GPT-4 performance comparable with physicians on official medical board residency examinations. Model performance near or above official passing rate in all medical specialties tested
It's just a multiple choice test with question prompts. This is the exact sort of thing an LLM should be very good at. This isn't chat gpt trying to do the job of an actual doctor, it would be quite abysmal at that. And even this multiple choice test had to be stacked in favor of chat gpt.
Because GPT models cannot interpret images, questions including imaging analysis, such as those related to ultrasound, electrocardiography, x-ray, magnetic resonance, computed tomography, and positron emission tomography/computed tomography imaging, were excluded.

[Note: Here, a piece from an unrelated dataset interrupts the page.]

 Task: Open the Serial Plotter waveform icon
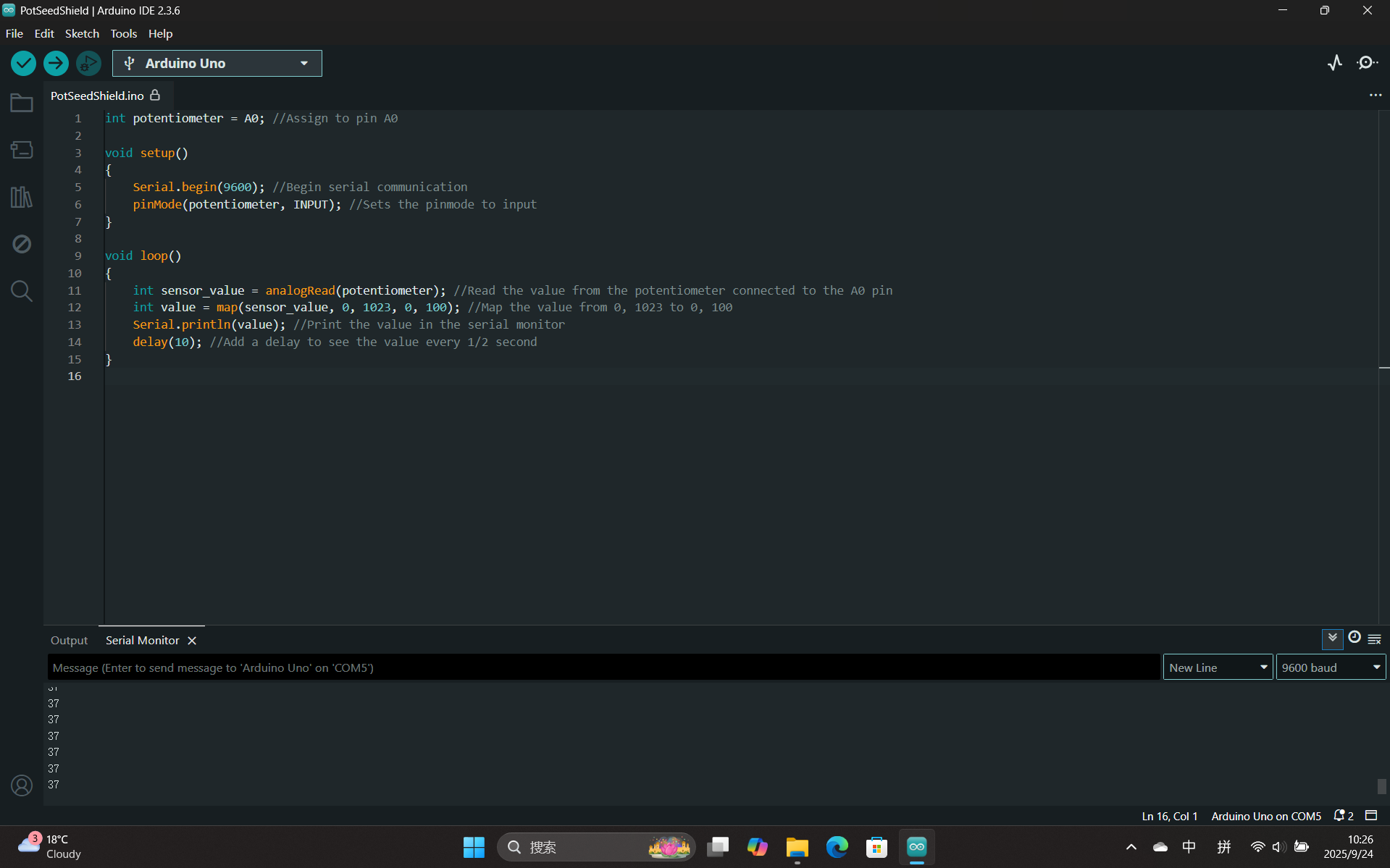(x=1335, y=63)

Don't get me wrong though, I think there's some interesting ways AI can provide some useful assistive tools in medicine, especially tasks involving integrating large amounts of data. I think the authors use some misleading language though, saying things like AI "are performing at the standard we require from physicians," which would only be true if the job of a physician was filling out multiple choice tests.
Researchers reduced [the task] to producing a plausible corpus of text, and then published the not-so-shocking results that the thing that is good at generating plausible text did a good job generating plausible text.
From the OP , buried deep in the methodology :
Because GPT models cannot interpret images, questions including imaging analysis, such as those related to ultrasound, electrocardiography, x-ray, magnetic resonance, computed tomography, and positron emission tomography/computed tomography imaging, were excluded.
Yet here's their conclusion :
The advancement from GPT-3.5 to GPT-4 marks a critical milestone in which LLMs achieved physician-level performance. These findings underscore the potential maturity of LLM technology, urging the medical community to explore its widespread applications.
It's literally always the same. They reduce a task such that chatgpt can do it then report that it can do to in the headline, with the caveats buried way later in the text.
LLMs can't design experiments or think of consequences or quality of life.
They also don't "learn" from asking questions or from a 1-time input. They need to see hundreds or thousands of people die from something to recognize the pattern of something new.